Task brief ->
The answer must be a single number: how many lines in the entries below contain the word "every".

Input section start

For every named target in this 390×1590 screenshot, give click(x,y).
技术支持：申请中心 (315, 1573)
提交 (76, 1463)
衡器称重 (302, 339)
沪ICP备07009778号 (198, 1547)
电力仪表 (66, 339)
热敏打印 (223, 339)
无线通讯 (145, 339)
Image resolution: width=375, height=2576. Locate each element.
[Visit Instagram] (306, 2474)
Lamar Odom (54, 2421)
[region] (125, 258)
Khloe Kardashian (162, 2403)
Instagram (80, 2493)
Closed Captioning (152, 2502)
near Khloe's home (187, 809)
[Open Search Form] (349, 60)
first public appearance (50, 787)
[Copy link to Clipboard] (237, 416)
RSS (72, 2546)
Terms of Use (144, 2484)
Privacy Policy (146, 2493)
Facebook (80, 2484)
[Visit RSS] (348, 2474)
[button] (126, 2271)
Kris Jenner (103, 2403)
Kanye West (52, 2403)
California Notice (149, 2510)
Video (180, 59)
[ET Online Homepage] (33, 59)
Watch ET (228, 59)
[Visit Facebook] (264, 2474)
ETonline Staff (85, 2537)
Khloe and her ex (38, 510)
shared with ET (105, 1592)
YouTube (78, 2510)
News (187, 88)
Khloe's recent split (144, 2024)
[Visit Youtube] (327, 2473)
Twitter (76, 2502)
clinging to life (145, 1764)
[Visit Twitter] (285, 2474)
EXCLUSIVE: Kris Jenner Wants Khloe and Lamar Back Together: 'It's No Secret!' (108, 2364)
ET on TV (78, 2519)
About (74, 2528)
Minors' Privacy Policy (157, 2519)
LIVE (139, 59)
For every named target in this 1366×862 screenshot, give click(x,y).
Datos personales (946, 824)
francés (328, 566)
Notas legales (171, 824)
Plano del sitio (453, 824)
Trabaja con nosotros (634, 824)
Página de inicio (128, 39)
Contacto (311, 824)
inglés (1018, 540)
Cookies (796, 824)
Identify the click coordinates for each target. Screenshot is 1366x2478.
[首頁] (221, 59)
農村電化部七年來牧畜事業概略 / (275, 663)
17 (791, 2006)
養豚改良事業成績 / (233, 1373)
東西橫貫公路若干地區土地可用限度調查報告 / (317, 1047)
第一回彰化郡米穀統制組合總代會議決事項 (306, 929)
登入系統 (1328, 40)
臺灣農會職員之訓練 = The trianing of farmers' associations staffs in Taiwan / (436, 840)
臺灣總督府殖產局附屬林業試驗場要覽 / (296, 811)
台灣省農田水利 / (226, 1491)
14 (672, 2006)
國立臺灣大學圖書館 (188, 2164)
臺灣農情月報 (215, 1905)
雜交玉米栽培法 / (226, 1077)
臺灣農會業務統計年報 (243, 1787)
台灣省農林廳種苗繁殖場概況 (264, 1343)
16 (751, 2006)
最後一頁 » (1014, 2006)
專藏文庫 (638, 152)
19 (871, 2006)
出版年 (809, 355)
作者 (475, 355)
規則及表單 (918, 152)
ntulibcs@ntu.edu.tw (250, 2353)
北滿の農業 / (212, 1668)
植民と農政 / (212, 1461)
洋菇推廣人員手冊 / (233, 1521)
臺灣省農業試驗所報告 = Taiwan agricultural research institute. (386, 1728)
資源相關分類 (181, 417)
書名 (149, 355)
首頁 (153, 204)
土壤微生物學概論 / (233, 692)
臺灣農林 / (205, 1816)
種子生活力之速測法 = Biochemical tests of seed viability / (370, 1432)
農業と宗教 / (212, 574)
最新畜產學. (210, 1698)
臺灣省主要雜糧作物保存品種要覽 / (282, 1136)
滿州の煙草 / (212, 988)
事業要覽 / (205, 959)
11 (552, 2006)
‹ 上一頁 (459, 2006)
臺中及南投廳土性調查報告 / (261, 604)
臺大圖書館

Input section end

Result for this exercise ->
2